The cheeks are not aging so well , i think there is some south migration of the right implant, they were not fixed with screws. i´m really a bit stressed about it all. i wish i had my original face back no implants , but i don’t think my face is not going to look normal without them at this point. ..so i would like it all redone, customized this time, that was not an option back in the day when i had them.

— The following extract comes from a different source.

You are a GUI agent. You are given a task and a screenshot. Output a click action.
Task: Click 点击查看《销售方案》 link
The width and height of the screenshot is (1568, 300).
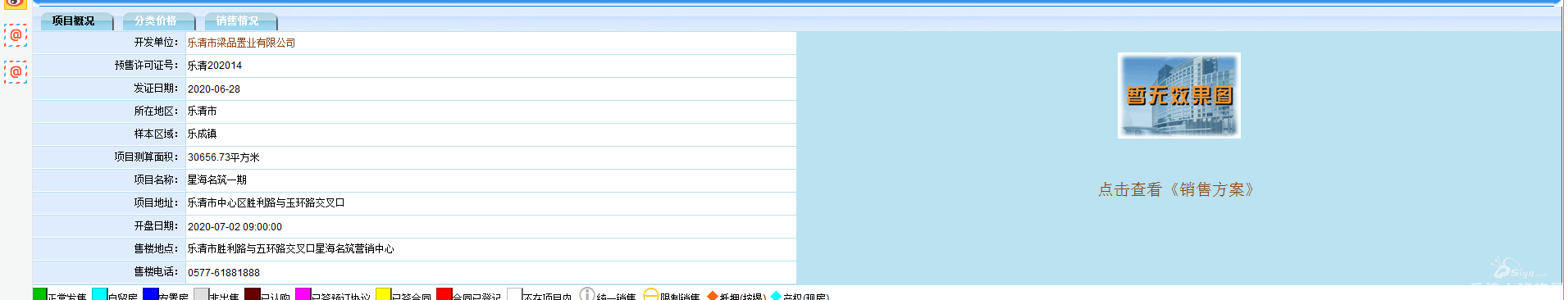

if you could tell me roughly how much this would be , how or if its possible to customize new implants with implants there already. ? any info would be really appreciated. thank you for your time, i look forward to hearing from you
A: Thank you for your inquiry and detailing your facial implant history. Undoubtably the longer wings of your chin implant are the source of your symptoms and dissatisfaction as they can be for some women. Not only do the longer wings create a chin that looks wider but can also be a source of symptoms if the implant has asymmetry or if the implant is positioned too low. As for your cheek implants besides the asymmetry I suspect not aging well means that there may be implant show where the implant become more visible and looks unnatural.
Custom cheek and chin implant can be done and are designed off of a 3D CT scan in which your indwelling implants can be seen, digitally removed and new ones designed as their replacements.